Bent est une adaptation d'une pièce de Broadway. L'histoire qui est développée dans ce film est celle d'un couple d'homosexuels de Berlin sous le gouvernement des nazis en 1934. Nous y suivons donc Max et Rudy un couple d'hommes qui écume les nuits et les bars de Berlin. Max y fait la connaissance d'un officier SA homosexuel. Les deux hommes commencent une relation de couple qui sera brutalement détruite lors de l'assassinat de l'amant de Max. Suite à cet évènement Rudy et Max fuient et se cachent des autorités en tentant de sortir de l'Allemagne. Mais comment peut-on fuir un gouvernement aussi total? Malheureusement, le couple sera rattrapé et envoyé à Dachau. Max fera tout pour survivre dans l'enfer gris du camps de concentration en essayant d'éviter l'étiquette homosexuel et en organisant des combines avec les gardiens. Mais le monde des camps est sans pitié ce qu'il apprendra très rapidement.

C'est un film dur mais aussi un bon film. Outre la vision de la Berlin homosexuel qu'il offre, il faut savoir que l'Allemagne semble si je ne me trompe pas avoir été très avancée dans la tolérance durant l'entre deux guerre, que je peux vérifier on y découvre une peinture que je trouve très adéquate des comportements durant le gouvernement nazi. En est témoin le rôle de Grita cet homme qui se travestit. Alors qu'il explique à Max et Rudy comment fuir il leur dit aussi qu'il n'hésitera pas à les dénoncer à la police montrant comment la société civile devint l'adjointe de la police par la dénonciation. Mais on y perçoit aussi un peu comment fonctionnaient les camps. Je ne parle pas de scènes de tortures, bien qu'il y ait tout de même des scènes difficiles, mais des scènes qui montrent l'absurdité des tâches que l'on obligeait les détenus à accomplir. Max doit déplacer des pierres d'un point à un autre puis les ramener et ceci toute la journée. On y voit aussi le sadisme des gardes par exemple au travers des dernières scènes.
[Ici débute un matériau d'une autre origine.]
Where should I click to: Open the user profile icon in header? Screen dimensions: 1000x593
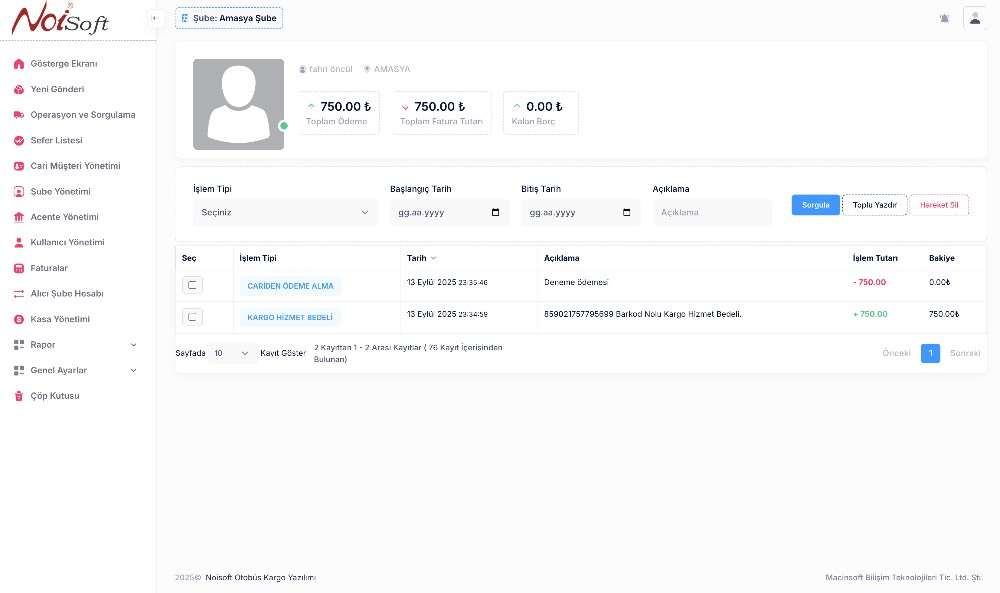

Celles-ci, si j'en crois les témoignages que j'ai lu, sont très proches de la vérité. C'est un film triste, gris, sans espoir sauf lors des moments ou Max trouve un amour inattendu. Mais un amour qui ne peut pas durer dans un camps de concentration nazi. La dernière scène est particulièrement émouvante puisque Max y accomplit un acte d'amour et d'acceptation en revendiquant son homosexualité.